2.2. Depression rating
Subjects were administered both the Hamilton Depression Rating Scale (HDRS, 24-item scale) and Beck Depression Inventory (BDI), as part of an extensive clinical assessment including both diagnostic interviews and multiple self-report rating scales. Total scores were computed, as well as factor scores derived from a previously reported factor analysis of both scales (Grunebaum et al., 2005). Correlations between rCMRglu and the five factor scores from the HDRS (depressed mood, loss of motivation, anxiety, insomnia, and thought disturbance) have previously been reported (Milak et al., 2005). Factor scores derived for the BDI were labeled: 1. Subjective Depression (items 1, 2, 4, 12, 13, 15, 17 and 21; corresponding to ratings of sadness, loss of future orientation, dissatisfaction, indecisiveness, concern about appearance, work inhibition, feeling tired and loss of libido), 2. Self-Blame (items 3, 5, 6, 7 and 8; ratings of sense of failure, feelings of guilt, feeling punished, sense of disappointment, and self-consciousness), and 3. Somatic Complaints (items 16, 18 and 19; ratings of sleep disturbance, appetite disturbance and weight loss).
2.3. PET studies
This was a treatment-seeking sample, all of whom were unmedicated at the time of their scans. Subjects who were not medication free when first recruited were tapered off their medication such that they were medication free for a minimum of 14 days prior to scanning (6 weeks in the case of fluoxetine and one month in the case of oral antipsychotics). Patients were free of medical illnesses based on history, physical examination and laboratory tests. Pregnant females were excluded. Pre-menopausal female subjects were studied within five days after onset of menses.
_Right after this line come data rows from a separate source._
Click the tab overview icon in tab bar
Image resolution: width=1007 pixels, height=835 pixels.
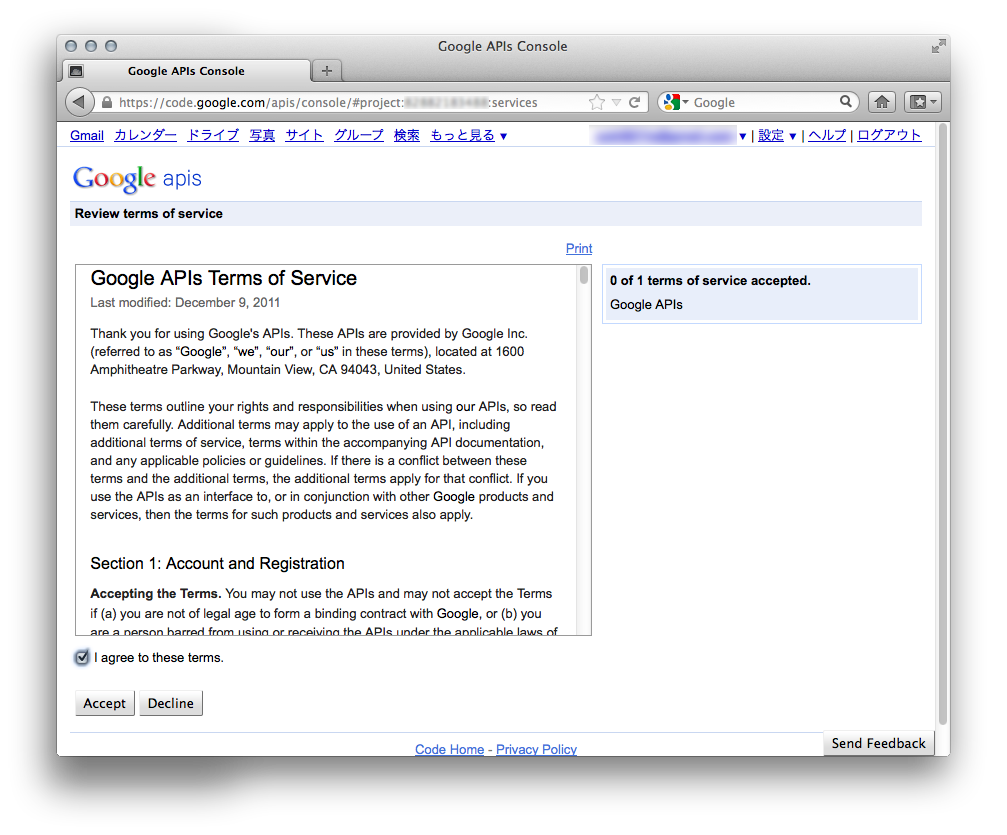pyautogui.click(x=75, y=70)
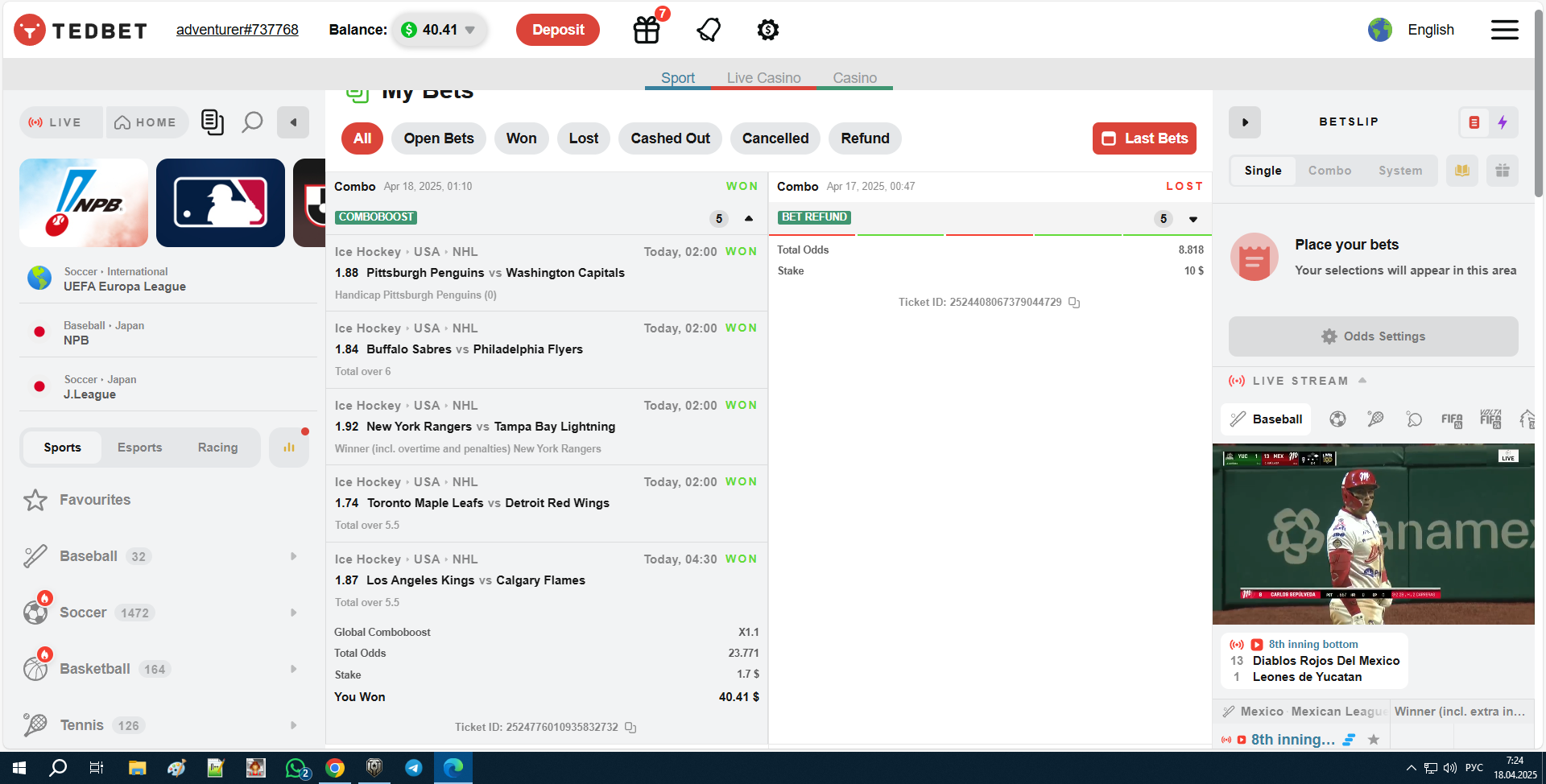Screen dimensions: 1546x784
Task: Switch betslip to Single mode
Action: 1263,171
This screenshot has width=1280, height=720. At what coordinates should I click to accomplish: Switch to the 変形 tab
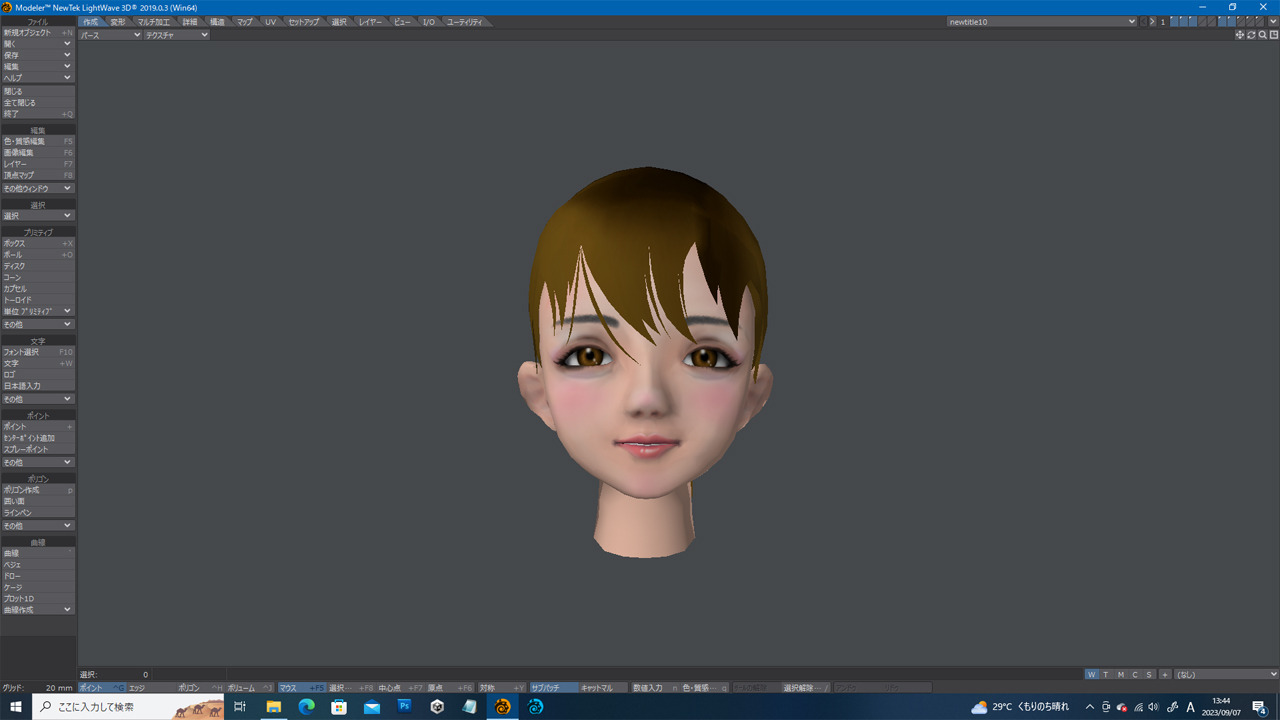pos(118,21)
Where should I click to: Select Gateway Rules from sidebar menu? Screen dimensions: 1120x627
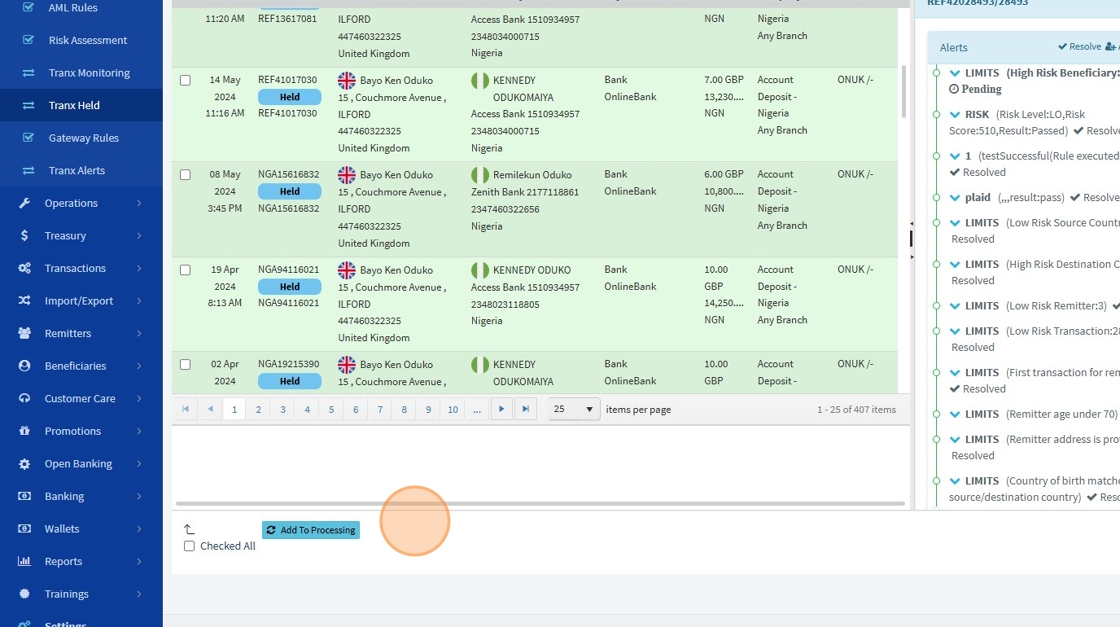click(81, 138)
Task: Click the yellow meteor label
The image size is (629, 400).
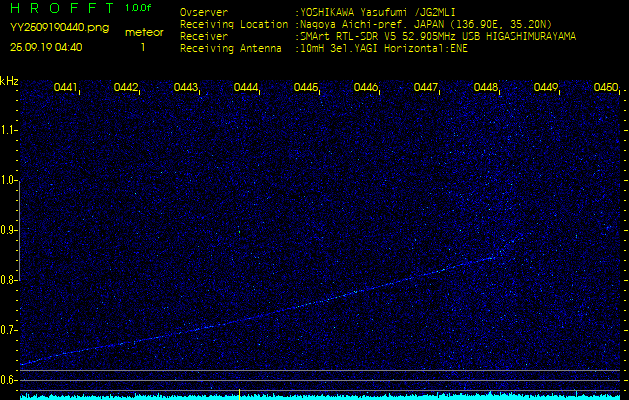Action: (x=143, y=32)
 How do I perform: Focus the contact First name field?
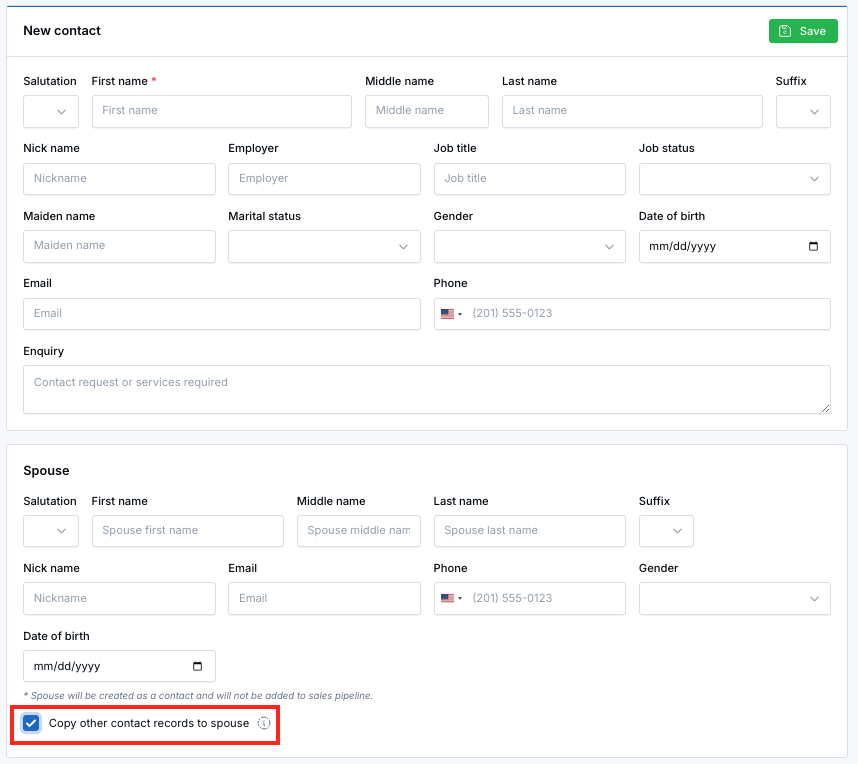click(x=221, y=111)
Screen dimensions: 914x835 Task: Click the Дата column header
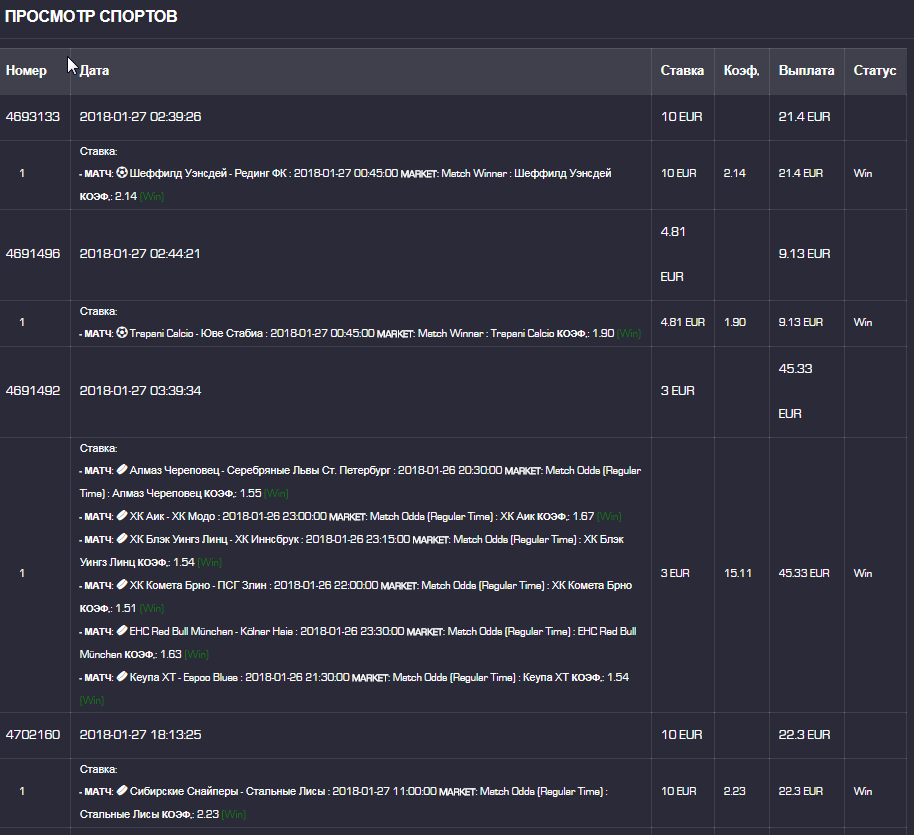pyautogui.click(x=95, y=71)
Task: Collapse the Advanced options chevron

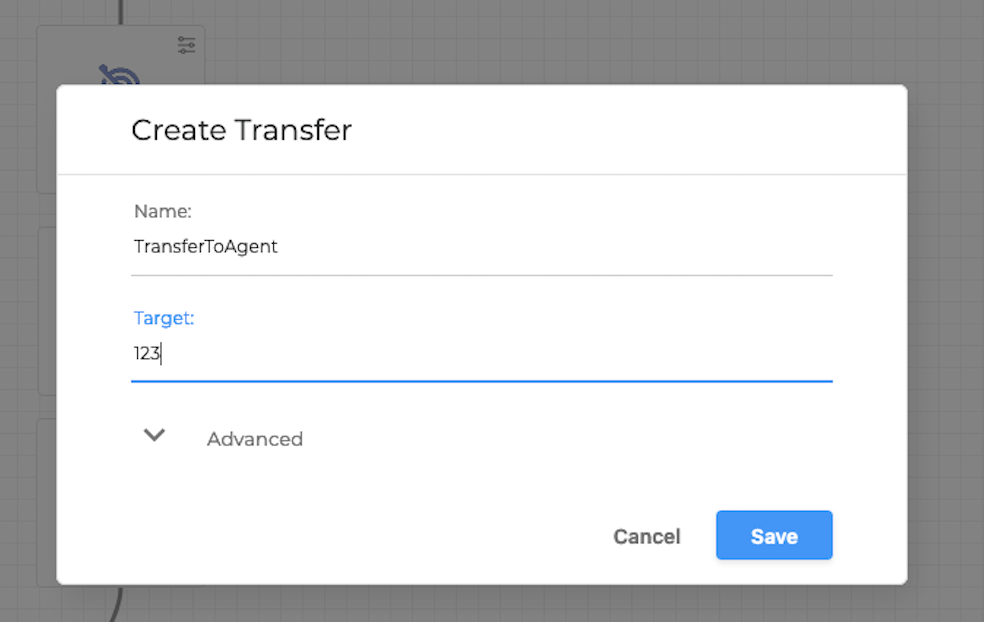Action: (154, 436)
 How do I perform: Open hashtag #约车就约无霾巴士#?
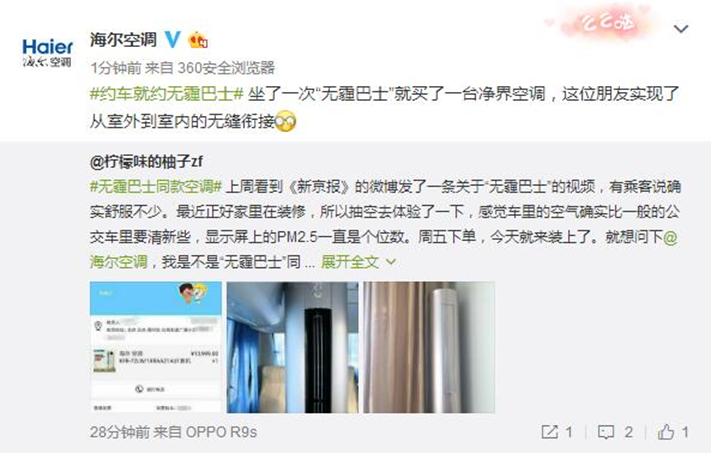166,94
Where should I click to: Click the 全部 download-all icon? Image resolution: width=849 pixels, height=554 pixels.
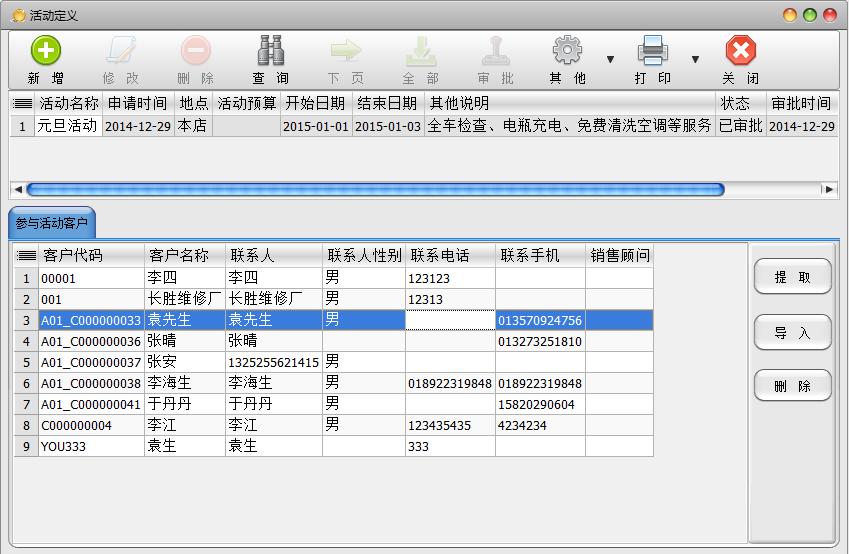click(x=420, y=51)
Scan details were described previously (Milak et al., 2005). A bolus of approximately 10 mCi [18F]-FDG was administered intravenously. Subjects gazed at cross hairs in a dimmed room during the first 15 min of the 18F-FDG distribution phase, rested quietly for another 15 min before moving to the scanner where they lay supine for 10 more minutes prior to the emission scan.
2.4. Image analysis
Statistical analysis was performed using Statistical Parametric Mapping (SPM 99) (Institute of Neurology, University College of London, UK) implemented in Matlab 5 (Math-works Inc., USA) (Friston et al., 1995). The summed reconstructed frames were spatially transformed into the MNI (Montreal Neurological Institute, McGill University, CA) standard template to remove the inter-subject structural variability (Friston et al., 1995). Affine transformation was performed to determine the 12 optimal parameters to register the brain PET to the MNI template. Spatially normalized images were smoothed by convolution with an isotropic Gaussian kernel of 12 mm. The effects of global metabolism were controlled by normalizing individual voxel counts to total gray matter counts (global normalization and proportional scaling in SPM). To determine the regions where rCMRglu correlates with factors of BDI, a voxel-level correlation analysis was performed using the general linear model. Height threshold was set a priori to p < 0.01 and extent threshold was set to p < 0.05 after correction for multiple comparisons by SPM. Stereotaxic coordinates reported are Talairach Atlas (Talairach and Tournoux, 1988) coordinates, converted from MNI coordinates (Brett, 1999).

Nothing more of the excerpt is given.